━━ Data extract

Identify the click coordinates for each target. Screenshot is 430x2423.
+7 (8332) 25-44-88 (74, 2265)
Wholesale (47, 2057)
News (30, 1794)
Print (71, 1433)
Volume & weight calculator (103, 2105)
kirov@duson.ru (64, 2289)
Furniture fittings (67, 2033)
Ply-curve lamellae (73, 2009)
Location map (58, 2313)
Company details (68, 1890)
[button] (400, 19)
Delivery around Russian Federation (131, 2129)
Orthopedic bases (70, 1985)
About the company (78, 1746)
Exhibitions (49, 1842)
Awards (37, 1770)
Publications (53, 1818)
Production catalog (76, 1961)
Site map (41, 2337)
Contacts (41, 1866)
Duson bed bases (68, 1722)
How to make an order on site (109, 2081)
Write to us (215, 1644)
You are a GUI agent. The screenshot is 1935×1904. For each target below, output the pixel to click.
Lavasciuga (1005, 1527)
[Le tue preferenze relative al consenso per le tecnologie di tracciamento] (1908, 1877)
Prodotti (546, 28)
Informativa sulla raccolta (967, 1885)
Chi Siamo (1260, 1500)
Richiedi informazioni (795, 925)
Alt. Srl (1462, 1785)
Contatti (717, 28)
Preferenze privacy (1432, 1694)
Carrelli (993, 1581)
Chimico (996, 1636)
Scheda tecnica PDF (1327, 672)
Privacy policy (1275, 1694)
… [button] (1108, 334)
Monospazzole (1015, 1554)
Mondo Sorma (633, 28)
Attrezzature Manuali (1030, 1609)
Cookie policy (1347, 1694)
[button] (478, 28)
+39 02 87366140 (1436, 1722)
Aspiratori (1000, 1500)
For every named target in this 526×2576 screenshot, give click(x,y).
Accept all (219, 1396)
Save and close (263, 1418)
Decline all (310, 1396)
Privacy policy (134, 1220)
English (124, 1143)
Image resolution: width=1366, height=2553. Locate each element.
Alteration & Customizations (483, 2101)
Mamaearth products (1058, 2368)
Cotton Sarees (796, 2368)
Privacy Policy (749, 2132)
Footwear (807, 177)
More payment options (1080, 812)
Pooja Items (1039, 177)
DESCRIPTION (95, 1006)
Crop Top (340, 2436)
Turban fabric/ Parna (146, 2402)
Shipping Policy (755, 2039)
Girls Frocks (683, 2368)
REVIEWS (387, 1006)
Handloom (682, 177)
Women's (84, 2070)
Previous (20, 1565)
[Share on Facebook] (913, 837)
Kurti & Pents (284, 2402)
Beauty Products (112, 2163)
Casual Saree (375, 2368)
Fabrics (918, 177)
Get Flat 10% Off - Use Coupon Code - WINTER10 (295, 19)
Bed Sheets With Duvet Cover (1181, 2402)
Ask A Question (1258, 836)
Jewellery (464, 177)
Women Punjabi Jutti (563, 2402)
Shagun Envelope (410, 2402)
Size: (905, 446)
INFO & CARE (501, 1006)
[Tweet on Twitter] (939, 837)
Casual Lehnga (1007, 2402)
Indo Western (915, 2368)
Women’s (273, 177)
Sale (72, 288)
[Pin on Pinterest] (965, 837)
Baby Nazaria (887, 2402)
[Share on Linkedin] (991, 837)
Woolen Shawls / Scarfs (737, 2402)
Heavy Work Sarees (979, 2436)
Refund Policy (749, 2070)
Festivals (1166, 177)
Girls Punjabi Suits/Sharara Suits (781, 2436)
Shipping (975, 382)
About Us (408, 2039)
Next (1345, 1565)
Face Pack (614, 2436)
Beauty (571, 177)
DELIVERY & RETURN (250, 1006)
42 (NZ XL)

━━━━

Task to carry out ::
In the listing, find every line containing the word "click" and list it.

Output for this exercise ::
Identify the click coordinates for each target. Screenshot is 430x2423.
You are a GUI agent. The screenshot is 1935×1904. For each target below, output the pixel to click.
For every named target in this 526×2576 screenshot, give click(x,y).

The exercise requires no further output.